Commission européenne contre le racisme et l'intolérance (ECRI)

TOUS DIFFERENTS, TOUS EGAUX:
L’ECRI
10 ans de lutte contre le racisme

Palais de l’Europe, salle 1
Strasbourg, jeudi 18 mars 2004

BRIEFING N° 1
Notion de racisme dans l’Europe d’aujourd’hui

Le racisme peut être comparé à un virus qui serait perpétuellement en mutation au gré des changements de l’environnement et qui, en même temps, prendrait des formes plus complexes et utiliserait des moyens plus élaborés pour résister aux traitements. Il est donc essentiel que nous essayions d’avoir un aperçu de l’état actuel de son évolution si nous voulons mettre au point un traitement aussi efficace que possible.

Dans l’Europe d’aujourd’hui, le racisme n’est guère lié, ou alors seulement de manière marginale, à des opinions en faveur de théories biologiques sur la supériorité et l’infériorité des « races ». Au cours des dernières décennies, nous avons assisté à une évolution progressive qui est passée d’un racisme fondé sur l’attribution de différentes valeurs aux différentes « races », à un racisme basé sur des différences culturelles et sur la prétendue préférence naturelle des êtres humains pour leur propre groupe culturel. D’après cette notion du racisme, les cultures ne sont pas nécessairement supérieures les unes aux autres ; elles constituent des entités prédéfinies, considérées pour une bonne part comme homogènes, immuables et, surtout, incompatibles entre elles.

Il serait impossible d’appréhender dans quelle mesure l’Europe actuelle est encore et toujours frappée par le racisme sans mettre en évidence cette transition, qui est maintenant presque totalement accomplie. La lutte contre les organisations ou individus qui diffusent des théories biologiques de supériorité et d’infériorité raciales et qui manifestent leurs idées est encore primordiale dans le combat mené aujourd’hui contre le racisme ; elle doit donc être renforcée. Cependant, l’Europe doit se rendre compte que le racisme contemporain n’est pas le domaine exclusif de ces individus et organisations ; le racisme d’aujourd’hui est un phénomène qui, notamment au moyen de la nouvelle notion de racisme culturel, s’est infiltré dans de nombreux secteurs de nos sociétés.

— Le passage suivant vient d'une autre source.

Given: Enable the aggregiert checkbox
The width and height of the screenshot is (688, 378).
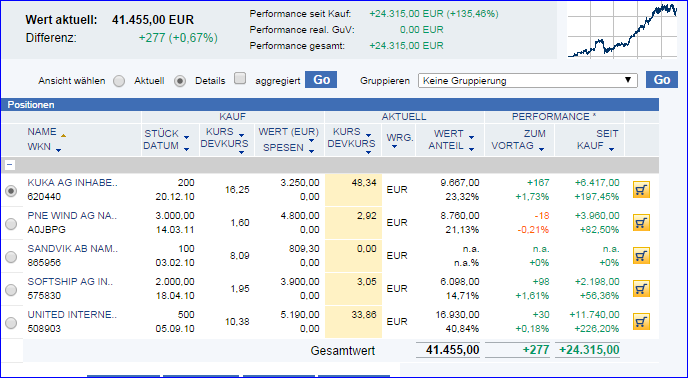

D’une manière générale, les normes nationales et internationales contre le racisme et la discrimination raciale protègent les personnes contre des attitudes hostiles fondées sur des critères tels que la « race », la couleur et l’origine nationale ou ethnique. Toutefois, dans le but de répondre du mieux possible aux manifestations contemporaines du racisme, l’ECRI a élargi ces critères pour ajouter la nationalité (au sens de la citoyenneté d’un pays), la langue et la religion. De cette façon, tout en reconnaissant le rôle encore joué par les caractéristiques physiques et les préjugés biologiques dans le racisme contemporain, l’ECRI tente d’inclure la dimension culturelle plus grande de ce phénomène.

De l’avis de l’ECRI, si les notions de racisme et de discrimination raciale se limitaient uniquement à des attitudes fondées sur des critères de « race » et d’origine nationale ou ethnique, elles ne parviendraient pas à susciter les importantes manifestations de racisme et de discrimination raciale qui ont lieu en grand nombre dans les sociétés européennes actuelles. De plus, d’après son analyse approfondie de la situation dans tous les Etats membres du Conseil de l’Europe, l’ECRI considère que de nos jours les attitudes de racisme et de discrimination raciale sont dans de nombreux cas fondées sur divers critères, qui comprennent souvent la nationalité, la langue et la religion. Par conséquent, dans la réalité quotidienne de la situation, il est impossible de considérer ces critères isolément.